The Cobre Steel Band

With a fruitful, 30-year career under its belt, the Cobre Steel Band has won a spot in the musical tastes of Cubans

SANTIAGO DE CUBA.– With a fruitful, 30-year career under its belt, the Cobre Steel Band has won a spot in the musical tastes of Cubans, and particularly among the country’s most outstanding performers, who recognize the uniqueness of the finely tuned timbre its members extract from their instruments created from metal barrels.

The band has had many high points, including their performance of Schubert’s Ave Maria for Pope Benedict XVI on a visit to the Sanctuary of Our Lady of Charity in their hometown; the mini concert offered by the professionals with the children’s group for President Miguel Díaz-Canel, during his visit to the area.

Also noteworthy are its numerous presentations at festivals, carnivals, and other popular celebrations where audiences traditionally acclaim and cheer their shows.With their performance at the Jazz Plaza festival in Havana just behind them, and after recording music for “Cuba te quiere” and “Ula ula” with Cándido Fabré at EGREM’s Siboney Studios, the band led by maestro Hermes Ramírez Silva is heating up the drums for a video with the international group Somos el mundo, at Gran Piedra; several tracks by Erik Iglesias (Cimafunk); and the Caribbean Festival, this coming July.Reflecting the tenacity that characterizes the people of Cobre, the road they have taken has not been easy.

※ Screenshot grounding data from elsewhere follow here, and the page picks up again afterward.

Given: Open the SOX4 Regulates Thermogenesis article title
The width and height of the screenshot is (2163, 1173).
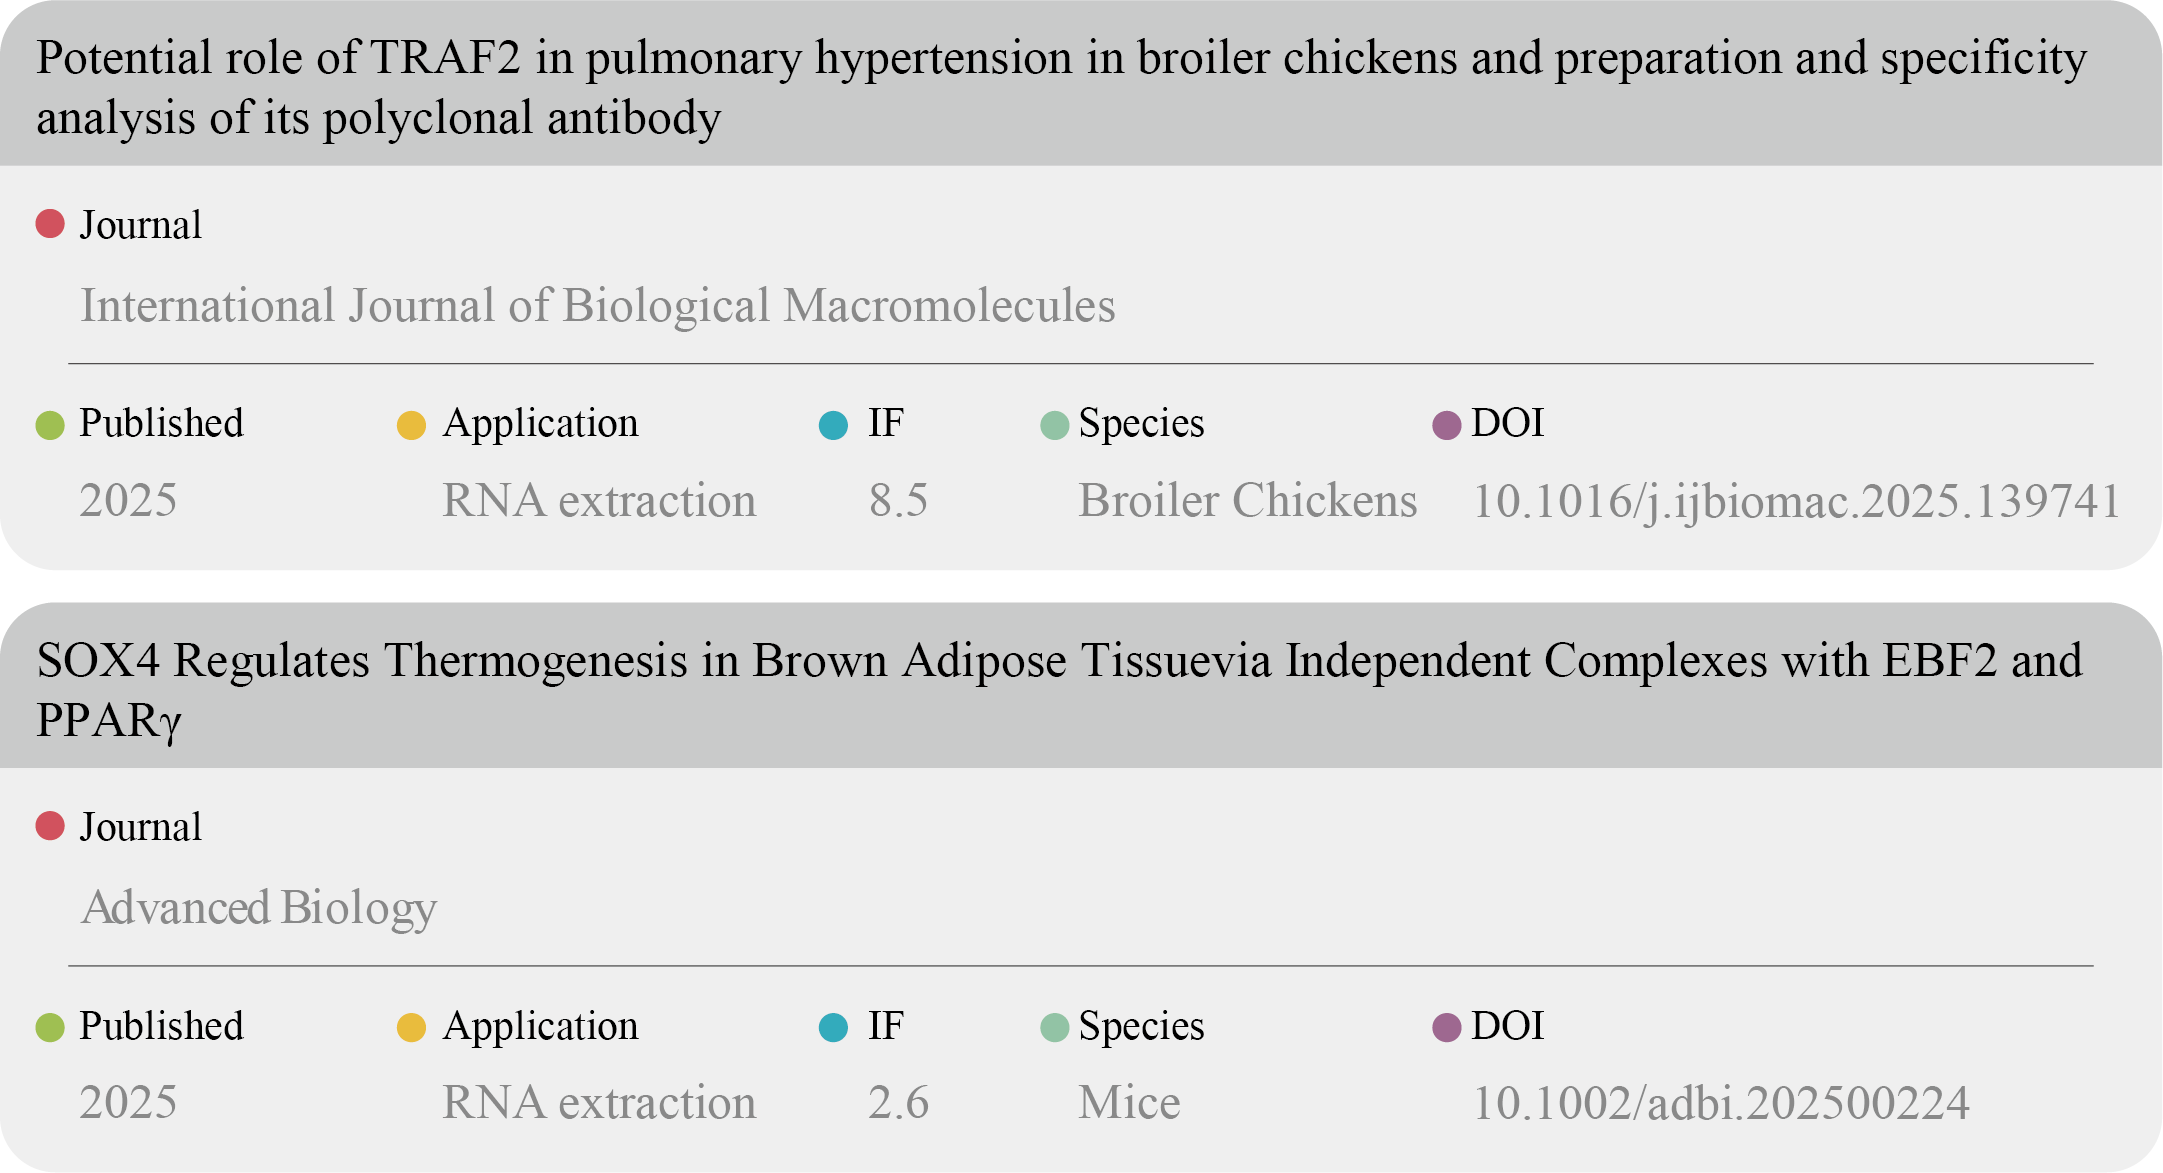Looking at the screenshot, I should (x=1060, y=690).
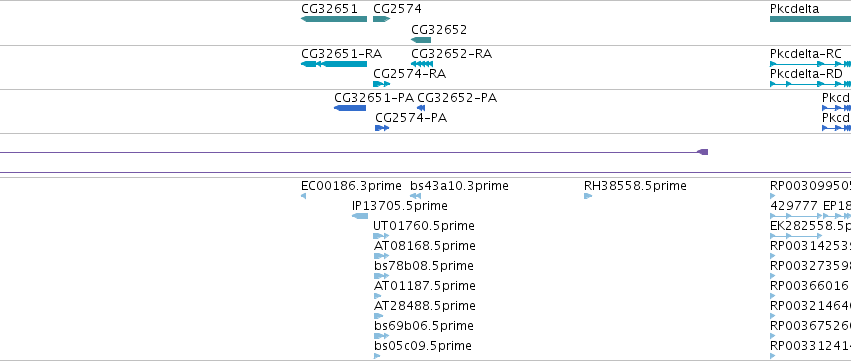Select the CG32652 gene glyph
The image size is (851, 361).
421,40
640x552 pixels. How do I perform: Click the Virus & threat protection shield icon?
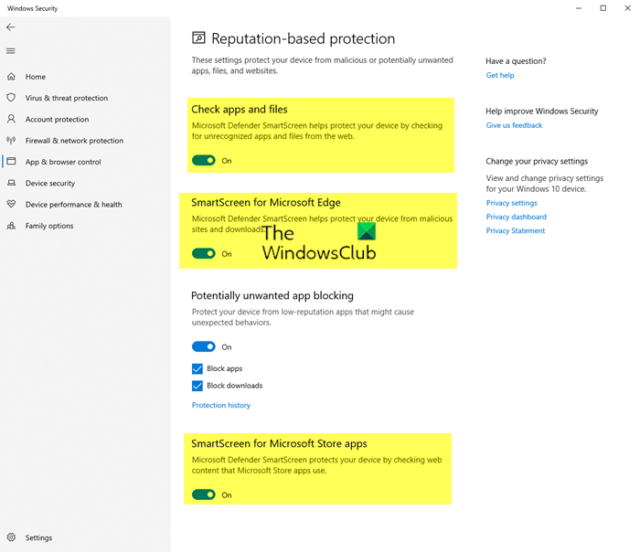(11, 98)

They owe a great deal to the enterprising spirit of Joel James Figarola, founder of the Casa del Caribe, whose experience on a trip to Trinidad and Tobago, Martinique, Barbados, and other islands of the region was decisive to the emergence of the group in this mining town.

Over the years, the group’s founding members, workers who were steel band fans and amateur musicians, and the first drums fashioned in the mining company’s foundry, gave way to this group of professionals with excellent quality instruments that have allowed them to develop a first class repertory, performed inside the country and beyond.

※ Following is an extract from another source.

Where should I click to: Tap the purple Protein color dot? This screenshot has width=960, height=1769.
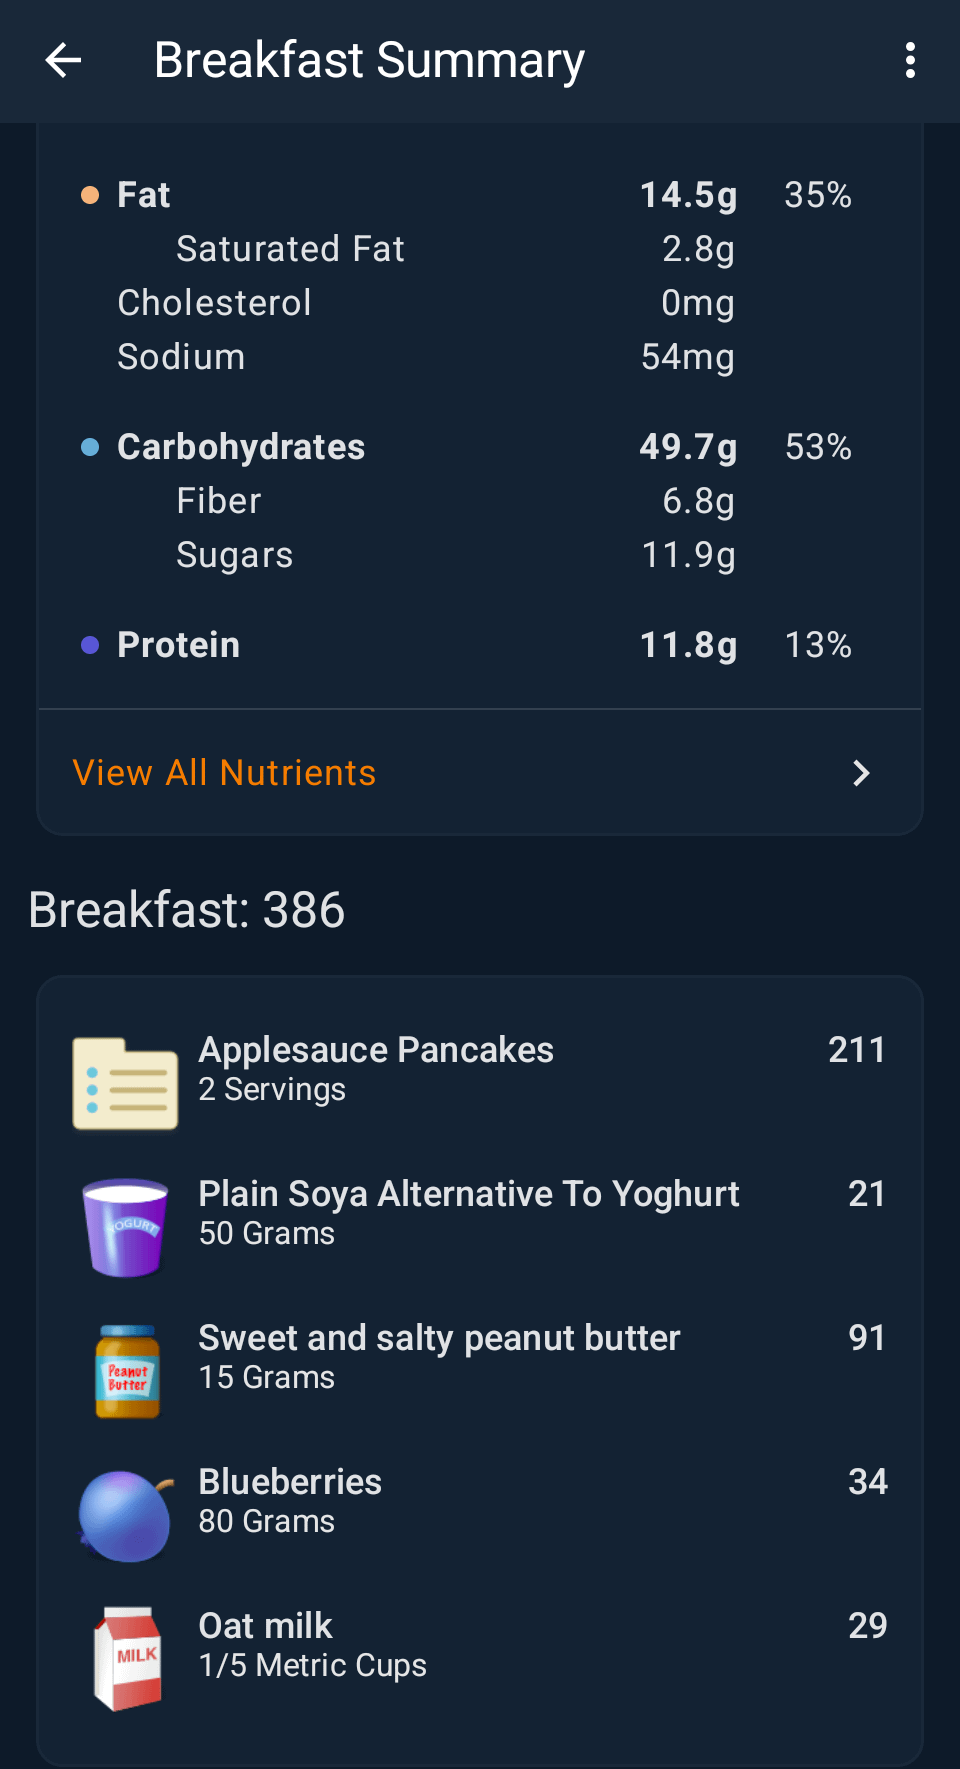coord(90,645)
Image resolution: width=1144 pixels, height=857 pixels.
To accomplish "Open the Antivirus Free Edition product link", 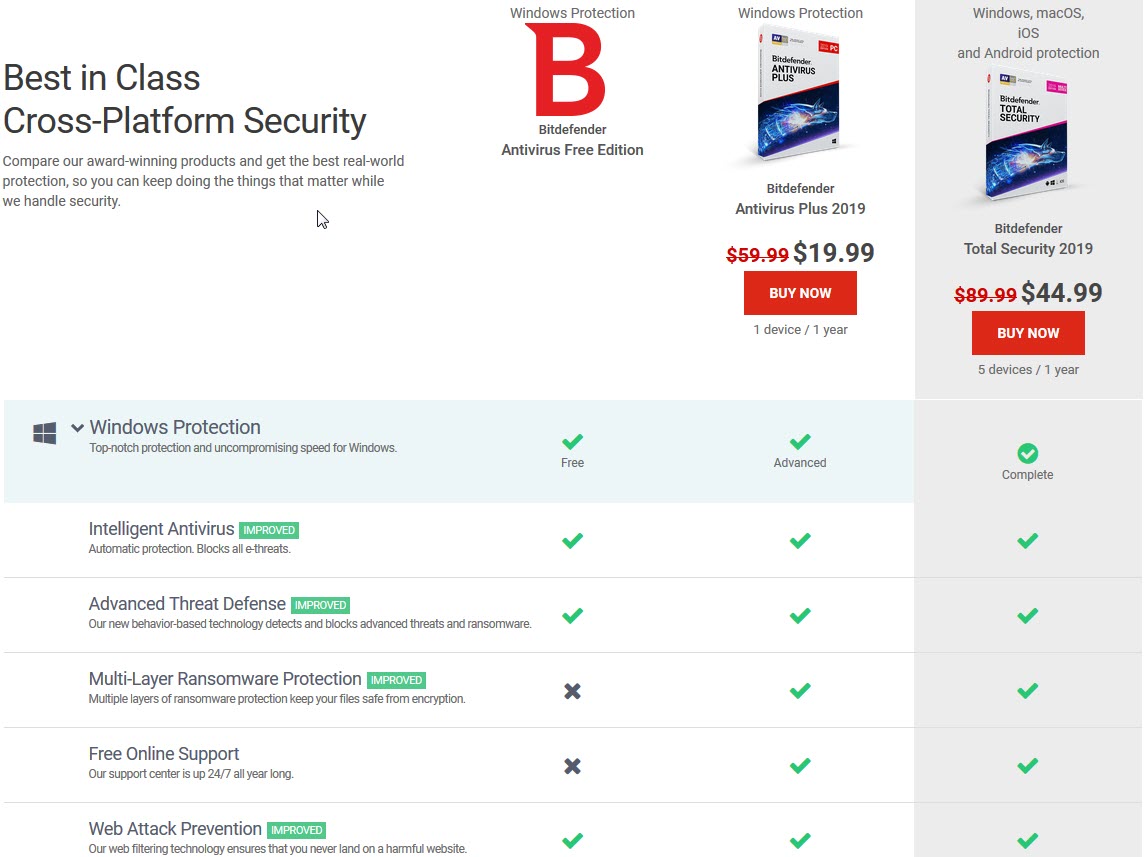I will click(x=572, y=150).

"Given the characteristics of the sound we produce by striking the metal," Hermes explains, "you always need to have new music that gets people dancing and singing. We have achieved that by listening and studying a lot of music, in love with the steel drum, as if it were the best grand piano, and taking care of the instruments’ tuning."We have assembled more than 50 songs that range from popular and classical music to danzón, mambo, chachachá, guarachas, conga, boleros, ballads, rock, calypso, reggae, samba, jazz and others that require a lot of skill," adds Ramírez who is a conservatory graduate in bass guitar and played with Chepín Choven’s popular band for 12 years.

Popular numbers in their repertory include “Popurrí de Los Van Van,” “Bésame mucho,” “El necio,” “Bodas de oro,” “Girl from Ipanema,” “El negro está cocinando,” “Marilú,” “Calculadora,” “No woman no cry,” “El cafetal,””Bacalao con pan,” “Hotel California,””Patacón pisao,””Mambo No. 5,” “Che Comandante,” “Guantanamera” and of course the “Ave María.